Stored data
------------

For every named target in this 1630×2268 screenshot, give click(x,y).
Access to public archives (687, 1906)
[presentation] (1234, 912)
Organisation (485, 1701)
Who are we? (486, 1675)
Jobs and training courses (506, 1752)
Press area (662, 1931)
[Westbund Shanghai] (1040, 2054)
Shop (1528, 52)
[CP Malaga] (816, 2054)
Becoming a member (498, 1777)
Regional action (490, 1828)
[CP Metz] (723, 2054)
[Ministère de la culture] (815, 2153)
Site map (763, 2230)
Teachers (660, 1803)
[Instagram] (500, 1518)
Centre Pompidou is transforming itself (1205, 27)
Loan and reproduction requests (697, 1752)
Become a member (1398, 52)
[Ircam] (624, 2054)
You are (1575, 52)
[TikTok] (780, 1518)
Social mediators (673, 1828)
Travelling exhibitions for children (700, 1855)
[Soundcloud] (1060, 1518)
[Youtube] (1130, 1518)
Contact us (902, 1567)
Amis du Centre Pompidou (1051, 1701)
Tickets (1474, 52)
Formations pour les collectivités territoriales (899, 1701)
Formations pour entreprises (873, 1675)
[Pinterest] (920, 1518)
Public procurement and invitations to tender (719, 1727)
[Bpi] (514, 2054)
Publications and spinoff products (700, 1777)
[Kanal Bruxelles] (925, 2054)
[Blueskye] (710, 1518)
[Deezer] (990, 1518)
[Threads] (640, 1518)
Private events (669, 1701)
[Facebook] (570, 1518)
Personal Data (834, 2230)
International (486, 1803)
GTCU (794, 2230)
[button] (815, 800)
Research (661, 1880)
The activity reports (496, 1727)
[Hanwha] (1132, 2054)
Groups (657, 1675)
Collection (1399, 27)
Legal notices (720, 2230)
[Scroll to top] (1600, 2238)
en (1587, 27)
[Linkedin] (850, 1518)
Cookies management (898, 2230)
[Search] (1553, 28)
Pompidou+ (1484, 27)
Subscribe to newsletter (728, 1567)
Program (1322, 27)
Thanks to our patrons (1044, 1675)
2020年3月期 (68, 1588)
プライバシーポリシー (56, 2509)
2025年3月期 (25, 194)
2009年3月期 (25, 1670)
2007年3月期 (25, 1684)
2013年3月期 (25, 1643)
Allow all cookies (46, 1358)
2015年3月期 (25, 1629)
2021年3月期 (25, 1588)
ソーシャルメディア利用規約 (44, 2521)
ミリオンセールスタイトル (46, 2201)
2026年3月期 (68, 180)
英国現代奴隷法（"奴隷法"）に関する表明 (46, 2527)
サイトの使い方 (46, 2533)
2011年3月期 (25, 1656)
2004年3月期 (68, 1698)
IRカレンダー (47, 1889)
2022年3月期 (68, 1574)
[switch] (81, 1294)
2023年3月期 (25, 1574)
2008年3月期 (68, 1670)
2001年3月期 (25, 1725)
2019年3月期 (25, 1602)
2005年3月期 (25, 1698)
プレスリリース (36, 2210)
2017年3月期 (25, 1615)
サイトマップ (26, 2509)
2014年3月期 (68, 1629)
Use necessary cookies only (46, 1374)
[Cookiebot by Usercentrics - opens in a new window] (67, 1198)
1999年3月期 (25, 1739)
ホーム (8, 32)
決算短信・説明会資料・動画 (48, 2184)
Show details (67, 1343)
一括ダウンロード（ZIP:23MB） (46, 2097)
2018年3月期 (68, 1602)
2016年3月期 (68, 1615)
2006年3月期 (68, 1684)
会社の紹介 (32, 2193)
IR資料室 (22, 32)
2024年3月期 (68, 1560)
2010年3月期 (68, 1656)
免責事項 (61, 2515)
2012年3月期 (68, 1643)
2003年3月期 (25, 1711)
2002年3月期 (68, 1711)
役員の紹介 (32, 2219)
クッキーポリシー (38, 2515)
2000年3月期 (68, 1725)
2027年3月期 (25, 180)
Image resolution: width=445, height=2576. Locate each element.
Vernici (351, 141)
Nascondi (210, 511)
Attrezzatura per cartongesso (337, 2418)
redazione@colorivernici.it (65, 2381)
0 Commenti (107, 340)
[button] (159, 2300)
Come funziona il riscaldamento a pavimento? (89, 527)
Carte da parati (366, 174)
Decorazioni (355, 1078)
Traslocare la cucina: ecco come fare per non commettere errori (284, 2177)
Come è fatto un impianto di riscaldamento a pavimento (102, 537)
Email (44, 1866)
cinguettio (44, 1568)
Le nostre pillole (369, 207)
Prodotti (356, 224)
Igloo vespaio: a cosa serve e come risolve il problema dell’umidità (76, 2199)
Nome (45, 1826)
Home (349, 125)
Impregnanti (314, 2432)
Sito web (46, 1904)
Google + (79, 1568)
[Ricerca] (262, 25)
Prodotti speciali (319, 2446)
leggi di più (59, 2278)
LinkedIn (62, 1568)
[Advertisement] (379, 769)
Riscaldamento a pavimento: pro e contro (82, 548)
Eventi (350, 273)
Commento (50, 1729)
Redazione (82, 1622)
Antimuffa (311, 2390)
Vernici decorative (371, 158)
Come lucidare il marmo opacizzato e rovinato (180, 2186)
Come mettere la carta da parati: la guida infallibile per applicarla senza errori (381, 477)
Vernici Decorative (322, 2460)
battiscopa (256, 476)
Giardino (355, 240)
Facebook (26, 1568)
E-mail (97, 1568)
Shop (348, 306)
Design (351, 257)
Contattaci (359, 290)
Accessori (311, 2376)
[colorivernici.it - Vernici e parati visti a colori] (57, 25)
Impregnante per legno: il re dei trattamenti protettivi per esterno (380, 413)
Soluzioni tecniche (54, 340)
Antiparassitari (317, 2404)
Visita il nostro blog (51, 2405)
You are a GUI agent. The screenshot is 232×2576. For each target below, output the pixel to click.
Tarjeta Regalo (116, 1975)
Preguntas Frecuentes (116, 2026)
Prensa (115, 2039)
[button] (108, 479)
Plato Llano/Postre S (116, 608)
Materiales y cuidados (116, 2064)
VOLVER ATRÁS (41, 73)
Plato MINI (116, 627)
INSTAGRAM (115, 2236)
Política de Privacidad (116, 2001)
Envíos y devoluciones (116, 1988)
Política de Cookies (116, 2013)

------------

THE PROBLEM: Only the lines with the string "errori" are wanted; pick them out of the records above and copy them.

ANSWER BELOW:
Traslocare la cucina: ecco come fare per non commettere errori (284, 2177)
Come mettere la carta da parati: la guida infallibile per applicarla senza errori (381, 477)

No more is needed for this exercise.